The vase had belonged to Susan Morten’s mother, who had a Lynchburg friend, Scaisbrooke Langhorne Abbot, who was a famous artist. One day while Abbpt was visiting, he asked if he could borrow the vase. When he returned, he also brought a painting he had made of that vase holding flowers and gave it to the family. The vase and the painting — and a book of his paintings, with a full-page photograph of that painting — are in the Morten living room.

“It’s a beautiful home, it really is,” said Nancy Love of Collinsville. She said she is particularly interested in the floors and kitchen island made of reclaimed old wood. “I like things that have been recycled” and used in construction." she said.

Homeowner Susan Morten said she planned to spend the day visiting the Historic Garden Week houses with her twin sister, Sarah Dicks, who was in from Richmond on a visit. Her sister joked about how relaxing it must feel to have all of the preparations of opening her home to the public behind her.

“It was kind of intense” getting ready for the event, Morten said. 

She particularly had many experiences of “noticing things in the house and thinking, ‘Oh my gosh, we need to do something about this.’ You definitely find yourself working up until the last minute,” she said.

Marty Gardner, whose house was open for the 2012 HGW tour, said going through that experience really helps her appreciate the tour even more. It’s easy to like the way a garden looks without realizing the intense amount of work it takes to get it that way and maintain it, she said.

In the Edward and Kim Snyder house, Bonnie Greenwalt was a guide in the dining room. She pointed out a particular daffodil in an arrangement made by Lucy Wilson.

The daffodil was a  hybrid by world-class daffodil specialist Bill “Daffybill” Pannill, who was president of Pannill Knitting Inc. from 1966 to 1988. A Martinsville resident, also Wilson’s uncle, he had registered about 210 varieties with the Royal Horticultural Society, but he died before he could name this particular daffodil, which has cream petals surrounding an orange cup. His family named it “Scuffle Hill,” after the Martinsville neighborhood where Pannill had spent his childhood.

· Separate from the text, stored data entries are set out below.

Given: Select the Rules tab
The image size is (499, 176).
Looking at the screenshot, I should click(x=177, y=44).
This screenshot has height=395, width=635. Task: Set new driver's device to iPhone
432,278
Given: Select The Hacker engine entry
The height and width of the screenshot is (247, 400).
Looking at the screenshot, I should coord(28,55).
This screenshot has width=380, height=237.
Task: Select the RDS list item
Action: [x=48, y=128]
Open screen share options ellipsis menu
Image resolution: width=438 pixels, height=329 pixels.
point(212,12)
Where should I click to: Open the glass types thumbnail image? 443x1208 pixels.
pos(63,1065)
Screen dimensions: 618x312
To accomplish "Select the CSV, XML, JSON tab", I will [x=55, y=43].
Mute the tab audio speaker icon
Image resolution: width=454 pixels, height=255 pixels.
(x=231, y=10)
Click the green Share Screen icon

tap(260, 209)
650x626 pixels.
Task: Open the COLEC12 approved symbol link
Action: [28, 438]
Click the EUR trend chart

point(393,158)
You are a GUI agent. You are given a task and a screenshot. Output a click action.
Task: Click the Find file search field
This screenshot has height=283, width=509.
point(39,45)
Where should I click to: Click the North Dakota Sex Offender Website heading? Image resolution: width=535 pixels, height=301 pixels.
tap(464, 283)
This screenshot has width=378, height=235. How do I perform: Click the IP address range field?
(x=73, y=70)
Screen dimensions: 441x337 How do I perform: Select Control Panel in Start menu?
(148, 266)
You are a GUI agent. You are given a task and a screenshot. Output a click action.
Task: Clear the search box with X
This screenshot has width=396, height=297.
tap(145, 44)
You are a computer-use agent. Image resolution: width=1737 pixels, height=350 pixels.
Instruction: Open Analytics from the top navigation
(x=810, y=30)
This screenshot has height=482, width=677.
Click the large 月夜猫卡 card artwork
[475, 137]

In the home of Andrew and Anna Gehrken, the rustic family room, which is decorated with many touches of nature including prints of birds, features a simple yet dramatic arrangement by Susan Critz. A few sprigs of Mahonia leap dramatically out of two fans of dark-tipped brown feathers, with a swooping antler at one side.

In the adjoining kitchen, an antique jug collection is highlighted with a grouping of turkey feathers, white pine and fruit, made by Becky Farrar.

Those contrast with the lush, traditional arrangements in the formal areas of the home, such as the living room, dining room and foyer. In tall glass cylinder rise long sprigs of maple above vibrant fuscia peony, with Lenten rose and Virginia rose, designed by Debbie Lewis.

“It’s evident the inspiration that our arrangers get for the homes,” Tour co-chair Joanie Petty said. 

The floral designs come to be “a clear interpretation of how they felt being inside that house.”

New this year were warning signs in each front yard: “Please avoid contact with all boxwood while on the property.”

That is in response to the boxwood blight epidemic sweeping the area. The disease has killed the foliage on boxwoods all across the region, especially along Mulberry Road and in Stanleytown.

Proceeds from the tour support Garden Club of Virginia historic garden restoration projects. One was the courtyard of the former Henry County courthouse in uptown Martinsville.